Most miał być polem doświadczalnym Warszawy. Teraz zapomniany
Stoi w oddaleniu od dużego miasta, dlatego nie jest zbyt ruchliwy. Sam w sobie jest niepozorny, tak że trudno zwrócić na niego uwagę. Każdy, kto po nim jedzie, ma pod kołami bardzo ciekawy kawałek historii. Oto most drogowy w Goławicach.

Bohaterem opowieści jest most drogowy w miejscowości Goławice na Mazowszu, gdzie przerzucono go nad rzeką Wkrą. Jest to pierwszy zbudowany w Polsce most wiszący, a jego konstrukcja jest zaś pomniejszonym niedoszłym projektem warszawskiego Mostu Grota-Roweckiego. Sama przeprawa znajduje się jakieś półtorej godziny jazdy od Warszawy, ale raczej trudno trafić w to miejsce przez przypadek.
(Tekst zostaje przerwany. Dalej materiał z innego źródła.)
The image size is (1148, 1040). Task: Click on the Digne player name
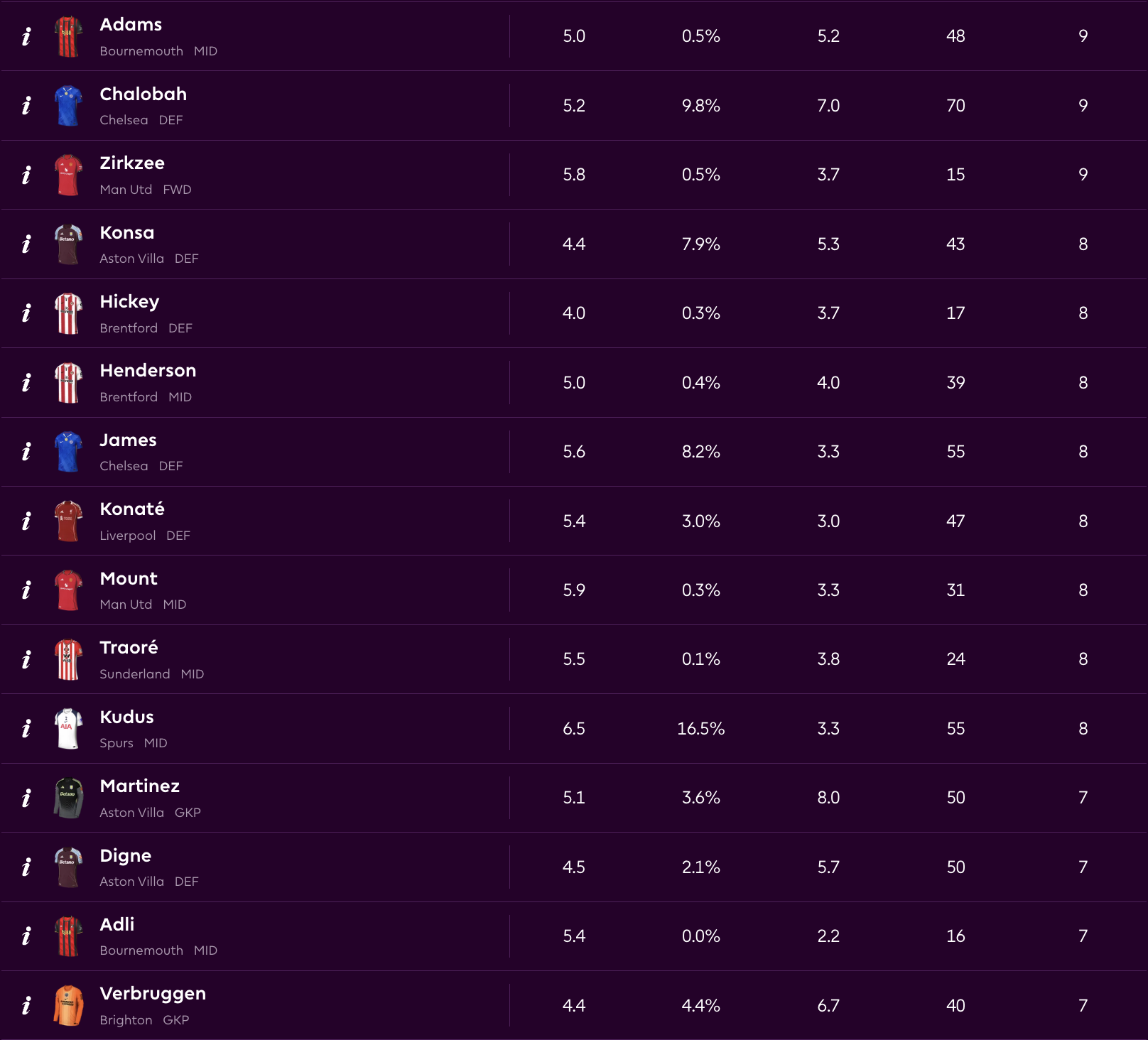click(x=126, y=855)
Pierwszy projekt mostu Grota-Roweckiego okazał się zbyt kosztowny w realizacji
Kto mieszka w Warszawie, kojarzy tutejszy Most Grota-Roweckiego - przez ponad 20 lat najbardziej wysunięty na północ most stolicy, a przez to i najbardziej zakorkowany. Jego konstrukcja powstała w latach 80. i trudno było nazwać tę inwestycję udaną. Mniejsza jednak o to, inny wątek jest tematem tekstu.
Spektakularny pierwszy projekt mostu zakładał, że będzie on konstrukcją podwieszaną na dwóch pylonach. Miała być to inwestycja w pewnym sensie nowatorska, ponieważ most tej konstrukcji nigdy nie został jeszcze w Polsce wybudowany.
Niestety, koncepcja sobie, a życie sobie - nastał trudny czas kryzysu, dlatego aby budowlę zrealizować w jakimkolwiek kształcie, należało projekt znacznie uprościć. Finalnie, w 1976 roku zaczęto, a w 1981 roku ukończono budowę znacznie mniej spektakularnego mostu w konstrukcji belkowej, znanego dzisiaj Warszawiakom.
Oryginalny projekt wybudowano w mniejszej skali w Goławicach jako most na Wkrze
Jak już zaznaczyłem w pierwszym akapicie, śmiała koncepcja mostu podwieszanego nie została wyrzucona do kubła na śmieci, a w pewien sposób zrealizowana gdzieś indziej. Pomniejszoną konstrukcję wybudowano w 1985 roku w mazowieckich Goławicach. Był to pierwszy most podwieszany w Polsce - tak, czy inaczej.
Wersja oryginalna miała mieć dwa pylony i dwie jezdnie, ta zrealizowana w Goławicach ma tylko jeden pylon i jedną jezdnię. Nic dziwnego, wszakże ruch drogowy w okolicy nie stanowił nawet 10 proc. tego spodziewanego w Warszawie.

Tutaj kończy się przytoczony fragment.